Written problem 1:
Please switch "Music" to "Videos" in the records, from the line with "Expand the Music folder" through the end of the records, and give those lines again with everything else unchanged and the pictures left out.

Document excerpt:
————
In March 2000, the Company raised an additional $10.8 million in equity in two
financing transactions (see Note 20).
Future Plans.
The Company believes that based on its current operating plan, that cash
generated from operating activities, borrowings on its line of credit facility
coupled with its recent equity infusions will be sufficient to meet its
anticipated working capital and capital expenditure requirements for at least
the next 12 months. Thereafter, if cash generated from operations is
insufficient to satisfy the Company's liquidity needs, the Company may seek to
increase its line of credit, sell convertible debt or equity securities.
However, no assurances can be given that any such addition financing sources
will be available on acceptable terms or at all. The sale of additional
convertible debt or equity securities could result in dilution to the Company's
stockholders. The Company has no current plans, agreements, and commitments and
is not engaged in any negotiations with respect to such transactions.
The proceeds of these equity sales have been used to finance acquisitions and to
provide additional working capital.
Item 7A. Quantitative and Qualitative Disclosures About Market Risk
The Company does not believe that there is any material market risk exposure
with respect to derivative or other financial instruments that would require
disclosure under this item. The Company's obligations under its line of credit
are short-term in nature with an interest rate that approximates the market
rate.
Item 8. Financial Statements and Supplementary Data
See Consolidated Financial Statements listed in the accompanying index to
Consolidated Financial Statements on Page F-1 herein.
Item 9. Changes In and Disagreements with Accountants on Accounting and
Financial Disclosure.
(a) Previous independent accountants
(i) Effective May 14, 1999, KPMG LLP resigned as The Netplex Group, Inc.'s
independent accountants.
(ii) The reports of KPMG LLP on the financial statements for the past two
fiscal years contained no adverse opinion or disclaimer of opinion, and were not
qualified or modified as to uncertainty, audit scope, or accounting principles.
(iii) In connection with its audits for the two most recent fiscal years and
through May 14, 1999, there have been no disagreements with KPMG LLP on any
matter of accounting principles or practices, financial statement disclosure, or
auditing scope or procedure, which disagreements, if not resolved to the
satisfaction of KPMG LLP would have caused them to make reference thereto in
their report on the financial statements for such years.
————
Part of a data file:
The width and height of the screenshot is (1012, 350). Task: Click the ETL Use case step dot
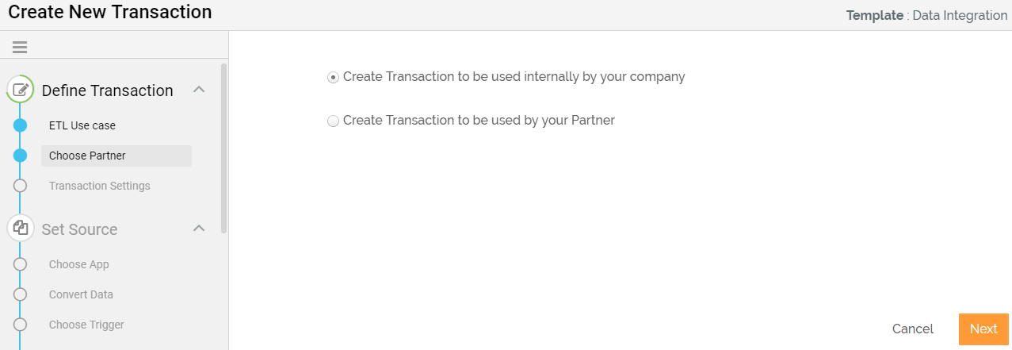click(21, 125)
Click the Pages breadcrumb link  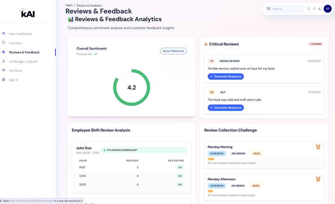[x=69, y=5]
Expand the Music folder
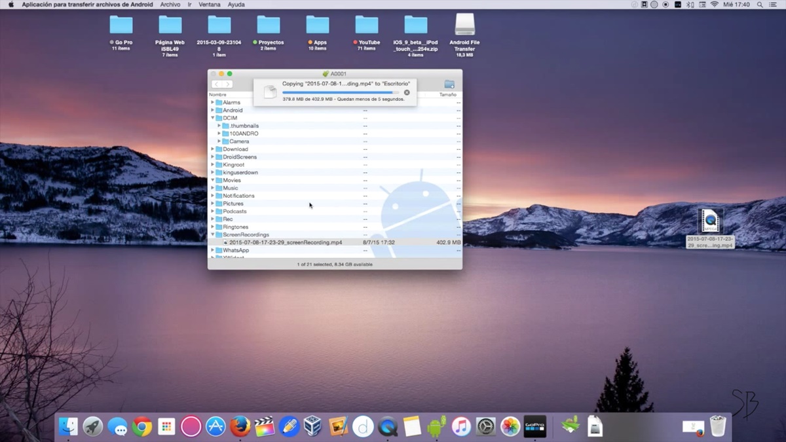Screen dimensions: 786x442 213,188
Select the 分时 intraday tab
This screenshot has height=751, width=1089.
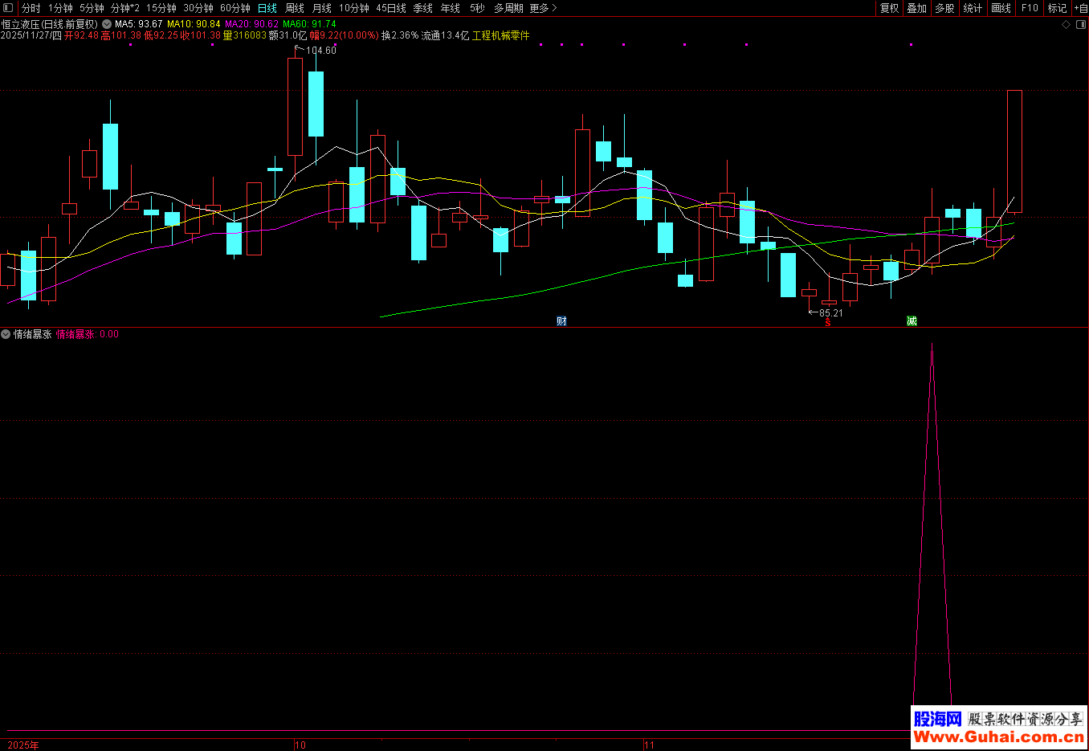coord(31,8)
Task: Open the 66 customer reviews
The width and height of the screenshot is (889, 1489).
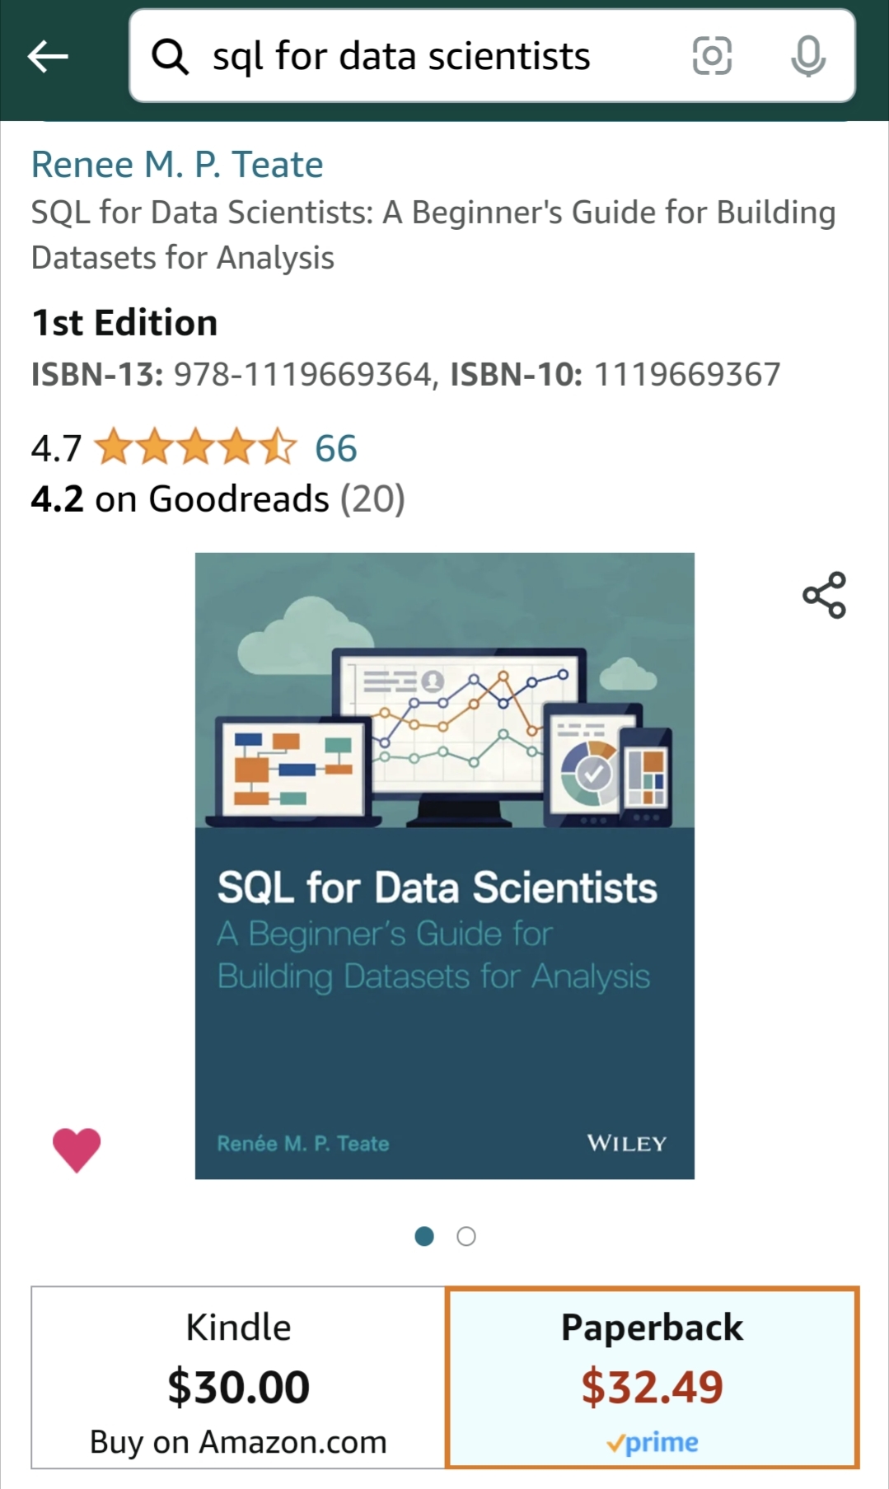Action: pyautogui.click(x=335, y=448)
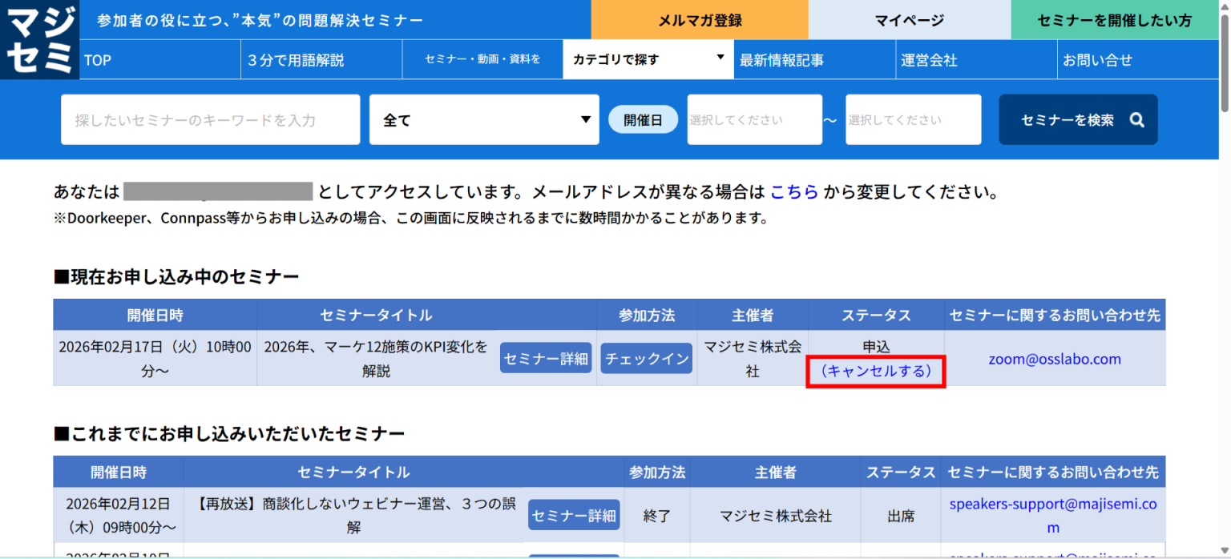The height and width of the screenshot is (559, 1231).
Task: Select the end date field
Action: [x=913, y=120]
————
Written problem 2:
In the document excerpt, on what date did KPMG LLP resign as The Netplex Group, Inc.'s independent accountants?

Output 1:
Expand the Videos folder
Screen dimensions: 786x442 213,188
Select the 分时 intraday tab
This screenshot has height=751, width=1089.
coord(31,8)
Task: Open the 66 customer reviews
The width and height of the screenshot is (889, 1489).
Action: pyautogui.click(x=335, y=448)
The height and width of the screenshot is (559, 1231).
Task: Select the end date field
Action: [x=913, y=120]

Output 2:
May 14, 1999